Ought it then to be said that after a street-car passenger, to whom no special or unusual duty was owing, has safely entered *655upon a car and is standing upon its platform engaged in paying the fare, the sudden starting of the car at the usual, proper, and customary time, in the usual and customary manner, without any violent, unusual, or unnecessary jolt, would be accounted as actionable negligence The practical and inevitable effect of ruling that it could be so taken would be to put upon the company the duty of always holding its cars stationary until each and every passenger had not only been permitted to safely enter upon the platform, but had been given time to pay his fare and thereafter to find and reach his seat or place for standing inside the car. This seems in fact to be the clear intimation contained in the majority opinion, and constitutes the real basis of the holding, since the opinion states that the plaintiff was in the “act of getting on the car,” was standing on the platform engaged in paying her fare, and “had not reached a place of safety within the car.” In other words, it was not what the defendant did, or the manner in which it was done, which constitutes the negligence, but the negligence consists in starting the car at all at the time and under the circumstances alleged. This, I take it, imposes a totally impracticable burden, and, as a matter of general and common knowledge, would have the effect of paralyzing the practical and efficient operation of every street-car. I am not aware of any law of this State or of any decision by either of its appellate courts which can be taken to have imposed such a duty or to have defined such a rule.

In the case of Ball v. Mabry, 91 Ga. 781 (18 S. E. 64), in which the plaintiff claimed to have been injured by a jolt while he was riding as a passenger on a freight-train, the Supreme Court said: “As before remarked, a passenger on a freight-train takes the risk of the usual and ordinary jolts incident to handling and running spch trains. If he is injured by reason of such jolts, the nature and degree of the jolt complained o£ are material. It is material for the plaintiff to show that it is unusual and unnecessary; it is material for the defendant to show that it was a usual and necessary jolt.” There would seem to be quite as much justice in applying this reasoning to the operation of street-cars, where, as is well known, from the very necessity of the case, the stops must be both frequent and brief, and where, in order to at all subserve the use intended by the *656service, the ears must start promptly at the earliest possible moment comportable with the duty of allowing passengers to reach a place of safety. Just as it is a matter of common knowledge that riding upon a freight-train must necessarily be attended with jolts and jars, so is it a matter of universal knowledge that a passenger entering upon a street-car must anticipate the prompt starting of the car just as soon as he has gained a safe entrance. “We cannot shut our eyes to matters of public notoriety and general cognizance.” Pollak v. Niall, 137 Ga. 23, 25 (72 S. E. 415, 416, 35 L. R. A. (N. S.) 13).
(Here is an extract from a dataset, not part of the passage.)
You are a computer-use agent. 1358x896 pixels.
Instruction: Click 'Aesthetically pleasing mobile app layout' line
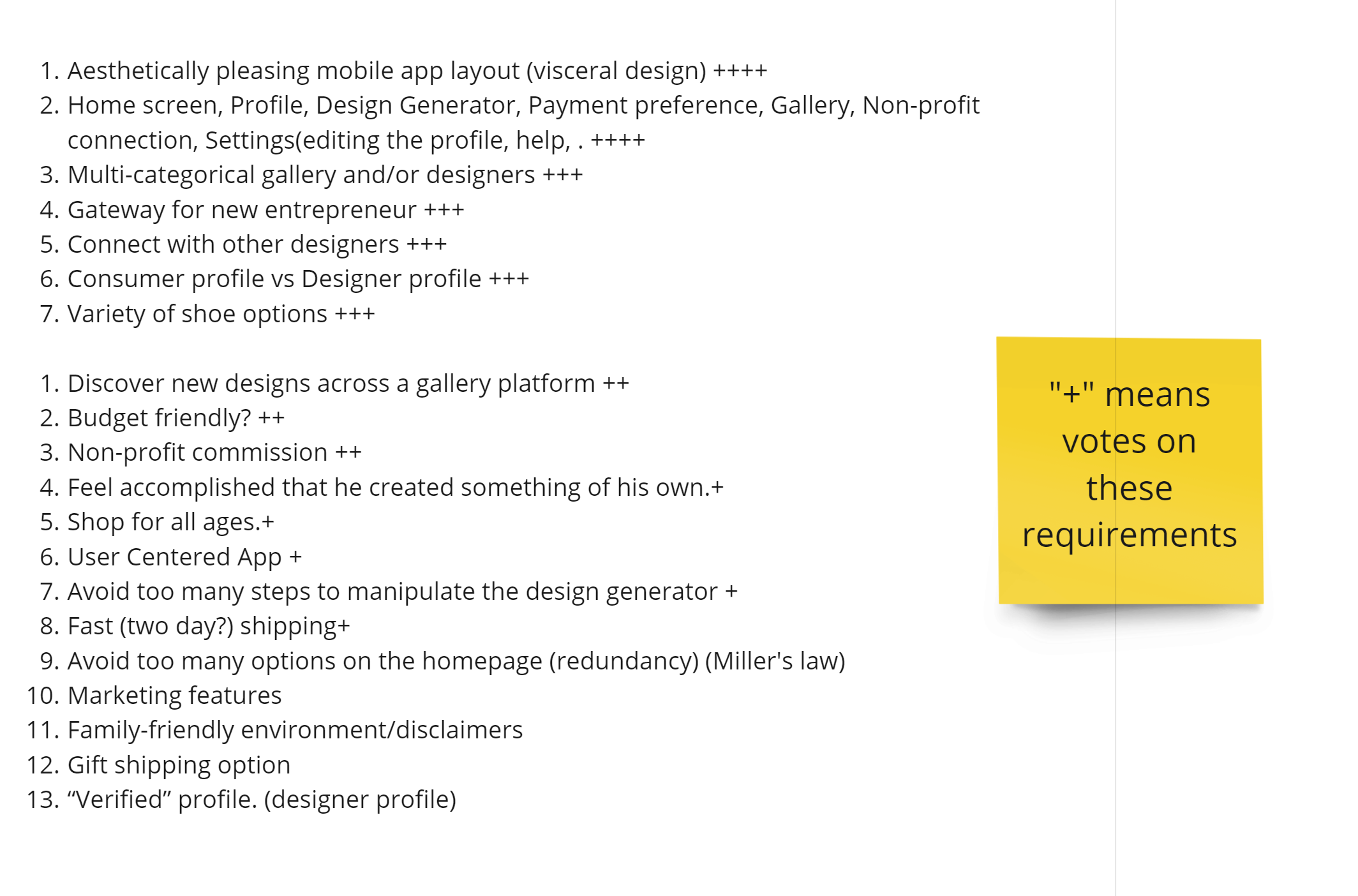tap(417, 71)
Of course, if in starting its car at such time and under such circumstances the company should fail in any special duty it might reasonably owe to a particular passenger, or if the petition could be taken to charge that the starting was attended with an unusual, violent, and unnecessary jolt or jar, the rule would be different. It does not, however, seem permissible to read into the petition any omitted averment to the effect that the alleged sudden jerk with which the car was started was either violent, unusual, or unnecessary. In the absence of any such averment, it does not seem proper merely to infer and to hold, as a matter of law, that the alleged manner of starting must necessarily have been accompanied with any degree of violence; and consequently it can not reasonably be held, as a'matter of law) that the jerk, as described and complained of, was either violent, unusual, or unnecessary. In Augusta Ry. & Elec. Co. v. Lyle, 4 Ga. App. 113 (60 S. E. 1075), this court said: “It has been repeatedly held by the Supreme Court that it is not sufficient, as a basis of recovery because of negligence, to show a sudden, violent, and unusual jerk of the car; that the proof should also show that the sudden, violent, and unusual jerk or motion of the car wa$ unnecessary at the particular time and place.” See also Central of Ga. Ry. Co. v. Parrish, 17 Ga. App. 689, and cases there cited. In the instant case, not only is there no allegations that the sudden jerk in starting was unnecessary, but there is nothing whatever going to show that it was even violent or unusual. As already stated, it is not the duty of courts to supply any such omissions, but the petition must stand on the allegations actually made, and, under the familiar rule of construction, must be taken most strongly against the pleader. Persons are bound to anticipate those things *657which are to be reasonably expected. Thus, when a street-car is started at a time and under circumstances such as are reasonable; usual, and customary, and the jerk attending the starting, so far as the petition shows, amounts to nothing more than is usual and necessary, there is nothing charged by way of negligence which would authorize a recovery.

Case Details

Case Name: Columbus Railroad v. Joyce
Court Name: Court of Appeals of Georgia
Date Published: Sep 27, 1920
Citation: 25 Ga. App. 652
Docket Number: 11368
Court Abbreviation: Ga. Ct. App.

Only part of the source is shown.